One of the best things virtually the Surface Pro three is its pen. Information technology's inverse the mode I take notes, brainstorm and review PDFs. As useful as the pen is, withal, I tin't help simply call back its implementation in Windows is a half-mensurate.

Currently, the pen's behavior is different depending on where you use information technology. In the operating system parts of Windows and in programs like Word, the pen is a mouse replacement. So in certain apps like OneNote, it acts like a pen that you can draw with. Yous can mark upwards on PDF files, but not with JPG or DOC files.

This specificity is fine for knowledgeable users, only for coincidental users it'southward confusing to remember what the pen can be used for or where. If there'south no clear sense how a tool will be used, chances are it won't be.

For the pen to ever have mainstream adoption, information technology should exist used consistently no matter where you lot are, like the mouse or keyboard. Ideally, you should be able to write, draw and marking-up with the pen everywhere. The pen doesn't ever need to be a mouse replacement.

It made sense in a pre-touch world, where the pen was needed to be a navigation device. If the pen couldn't be used to navigate, asking users to switch from pen to mouse and back again would have been an unbearable hassle. In that pre-bear upon world, a pen is more stylus than actual pen.

That'southward changed with Windows 8, especially on the Mod side, where using a pen to draw and then using a finger to navigate is non merely piece of cake, it'southward intuitive. The just unintuitive part is that the canvas is limited to certain places. There's a huge opportunity for Microsoft to fix this and make the pen great.

For example:

You're probably asking why this is necessary. Two reasons: 1) To demonstrate the pen can be used anywhere. 2) A quick way to take notes. In addition to the standard screen cap, these notes can too be saved, archived and searched, simply like if it was drawn on OneNote.

The notes shouldn't be stock-still to the screen but to the content displayed. For example, if I roll to the right, my scribbling should too scroll to the right.

Needless to say, the scribblings tin besides be deleted; with the button on N-Trig pens, and the "eraser" nub on Wacom pens.
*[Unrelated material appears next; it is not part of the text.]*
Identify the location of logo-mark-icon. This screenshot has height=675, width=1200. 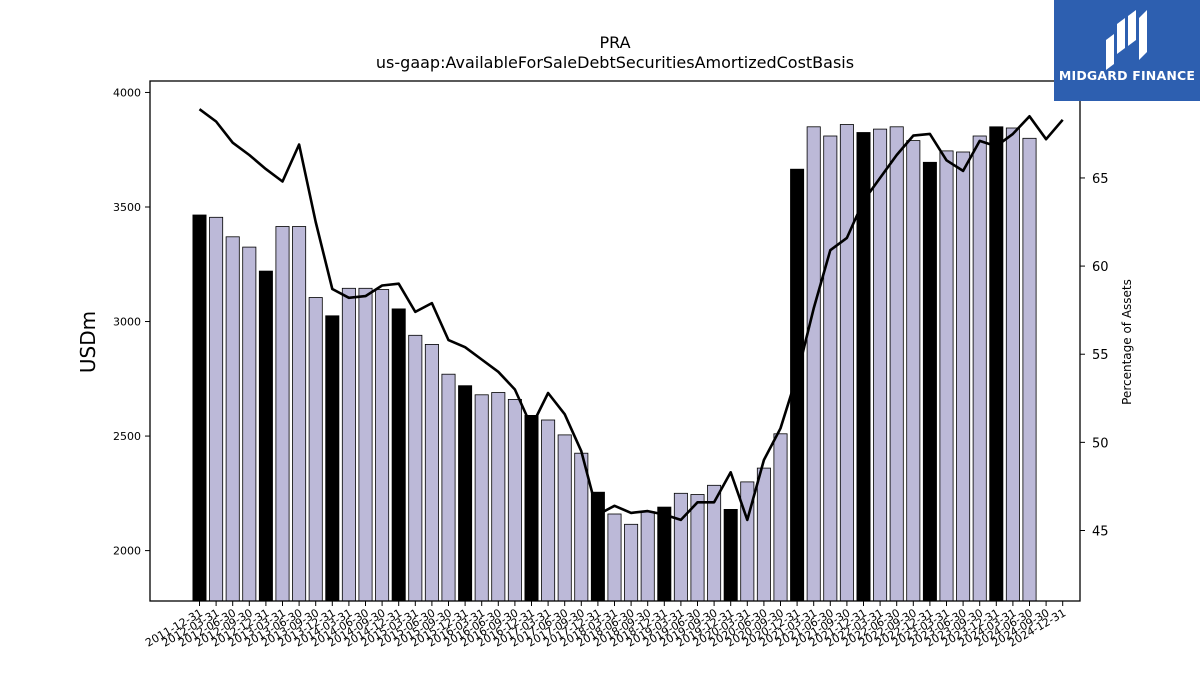
(1126, 40).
I'd like to see something similar with Microsoft Office. I should be able to type with a keyboard and then reach up with a pen and mark up the certificate.
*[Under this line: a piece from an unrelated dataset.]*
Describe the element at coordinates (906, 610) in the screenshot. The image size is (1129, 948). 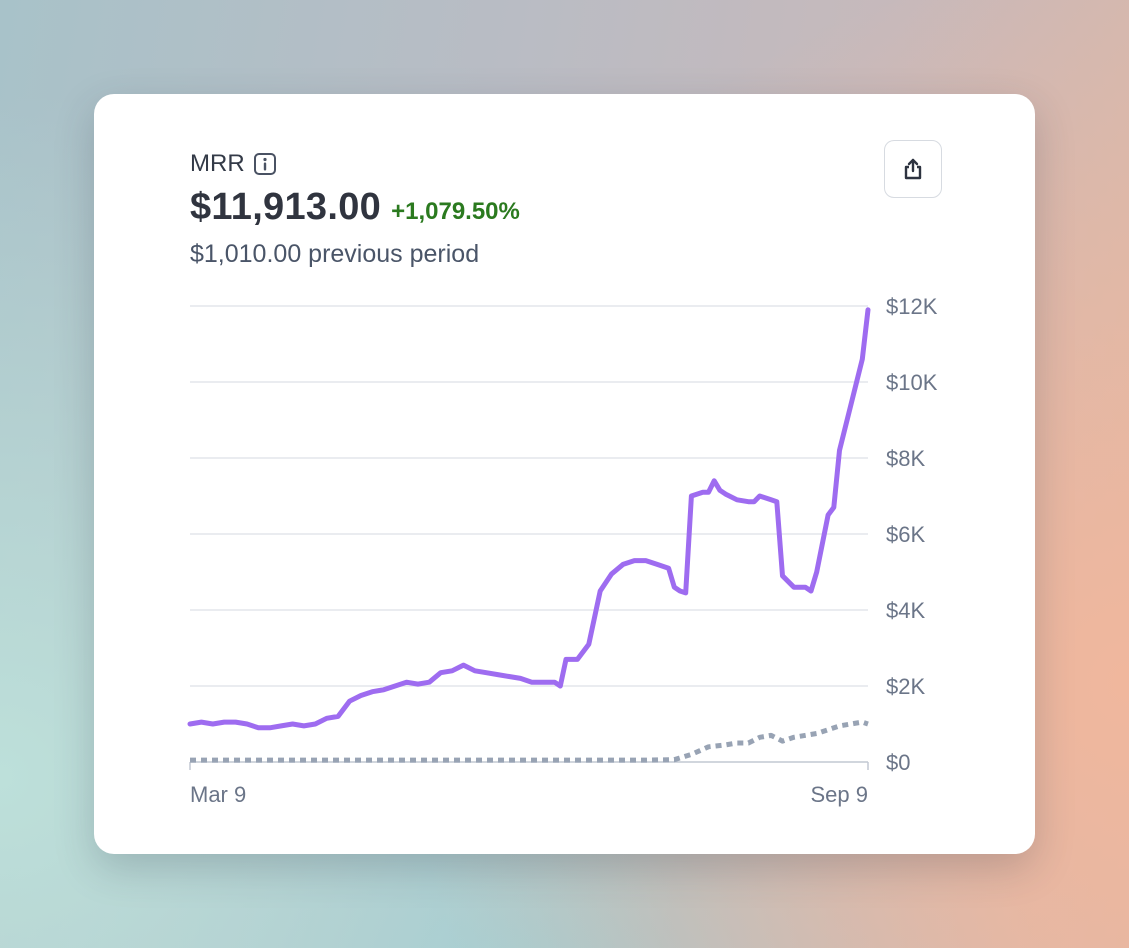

When I return to the document the next twenty-four hour period, my scribblings should be saved. I should exist able to search for them afterward too. Options to hide or print them all would be dandy.

How nigh a non-productivity related employ example -- beingness able to write or sketch on photos.

Calculation a handwritten note to a photo can add a personal touch that you might treasure as much as the photo itself. In the current implementation, I have to import the photo into a plan similar OneNote just to write on it. How peachy would it be if I can only marking up an epitome from anywhere?

These are simply three examples, but y'all become the idea. I should be able to use the pen everywhere, I should be able to relieve anything I write and have it all searchable subsequently. In short, the entire Windows environs should exist like one giant OneNote canvas.

I'm certain that the technical implementation won't be easy, and it'll probably have to be done in stages, but the end goal is worth it. Moreover, information technology's a unique competitive advantage that other platforms similar Bone X, iOS or Chromebooks cannot hands replicate.

Steve Jobs once famously said that if you need a stylus, you've failed. I completely agree. A stylus is half-pen, half-mouse, with a confused nature that simply the nigh committed volition understand.

But this isn't nigh a stylus, this is most making the pen great.